Aujourd’hui, j’ai eu mes sixièmes, chacune deux heures (pas à la suite). Nous avons corrigé un exercice du manuel Dimensions : le 9 page 211, sur les droites, demi-droites, segments, sur l’appartenance, l’alignement. Avec une de mes classes, j’ai renvoyé la correction à la deuxième heure car j’étais juste pour la mener tranquillement et que beaucoup m’avaient dit avoir été en difficulté, voire en échec face à cet exercice. J’ai eu raison : ce « petit exo » nous a pris un temps considérable, mais pour la bonne cause : nous avons pu aborder du conceptuel, et des éléments de langage très importants.

Alors j’en ai fait une petite vidéo. La voici !

Je crois qu’un des défaut que j’apprends à combattre, avec l’expérience, c’est la précipitation : peu m’importe de consacrer une demi-heure à une correction d’un exercice qui, en le donnant, m’avait sans doute paru un support de réactivation. Puisque nous avons creusé profond dans la compréhension, puisque nous avons verbalisé, qu’une majorité d’élèves se sont exprimés, mes objectifs sont atteints : nous avons vraiment fait des maths.
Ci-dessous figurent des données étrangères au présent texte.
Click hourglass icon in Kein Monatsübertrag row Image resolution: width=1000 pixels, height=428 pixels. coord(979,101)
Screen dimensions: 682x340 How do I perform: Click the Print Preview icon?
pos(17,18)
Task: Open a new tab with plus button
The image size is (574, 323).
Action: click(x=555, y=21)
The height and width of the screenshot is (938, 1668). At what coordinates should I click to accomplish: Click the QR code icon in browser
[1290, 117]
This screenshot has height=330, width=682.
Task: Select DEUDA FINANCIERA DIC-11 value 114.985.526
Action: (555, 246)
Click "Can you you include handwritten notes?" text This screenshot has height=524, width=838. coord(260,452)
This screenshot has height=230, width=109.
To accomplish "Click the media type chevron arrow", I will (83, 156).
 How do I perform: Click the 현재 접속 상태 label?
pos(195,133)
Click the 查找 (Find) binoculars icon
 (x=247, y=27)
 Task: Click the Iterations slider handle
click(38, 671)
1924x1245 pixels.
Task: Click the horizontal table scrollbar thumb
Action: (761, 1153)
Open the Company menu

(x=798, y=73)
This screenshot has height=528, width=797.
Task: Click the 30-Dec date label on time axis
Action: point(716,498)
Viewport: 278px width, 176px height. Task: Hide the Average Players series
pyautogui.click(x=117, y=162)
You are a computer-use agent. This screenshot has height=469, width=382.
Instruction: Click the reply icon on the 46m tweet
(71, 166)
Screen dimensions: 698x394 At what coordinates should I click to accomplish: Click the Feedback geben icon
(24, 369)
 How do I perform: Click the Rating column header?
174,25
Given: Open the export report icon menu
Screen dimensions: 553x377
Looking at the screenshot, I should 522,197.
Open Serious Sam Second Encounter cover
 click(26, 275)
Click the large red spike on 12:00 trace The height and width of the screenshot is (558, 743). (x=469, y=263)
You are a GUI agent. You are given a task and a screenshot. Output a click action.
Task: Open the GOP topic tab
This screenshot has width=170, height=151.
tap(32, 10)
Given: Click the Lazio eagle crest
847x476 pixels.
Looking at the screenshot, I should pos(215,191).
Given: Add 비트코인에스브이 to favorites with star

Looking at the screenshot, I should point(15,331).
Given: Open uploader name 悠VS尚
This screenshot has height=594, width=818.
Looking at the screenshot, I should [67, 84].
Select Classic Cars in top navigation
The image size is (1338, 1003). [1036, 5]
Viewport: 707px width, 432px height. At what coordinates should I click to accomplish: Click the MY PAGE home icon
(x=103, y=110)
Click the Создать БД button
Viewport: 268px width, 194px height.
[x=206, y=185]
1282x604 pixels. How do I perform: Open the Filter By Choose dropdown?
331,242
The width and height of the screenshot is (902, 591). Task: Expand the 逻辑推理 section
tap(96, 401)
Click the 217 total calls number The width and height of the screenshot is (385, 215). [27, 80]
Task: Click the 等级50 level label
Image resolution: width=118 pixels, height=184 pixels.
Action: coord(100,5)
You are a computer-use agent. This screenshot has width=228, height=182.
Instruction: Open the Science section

L’activité mathématique, ce n’est pas cravacher pour défiler les exercices. C’est du fait-main, et comme tout artisanat, cela prend du temps et parfois il faut s’y reprendre. Alors ça ne se voit pas sur le cahier de textes, et alors ?

En tout cas, j’adore être surprise et que mes élèves me permettent d’aller au fond des choses, m’ouvrent leur pensée mathématique. Et c’est un bel exercice, bien conçu. Bravo aux auteurs.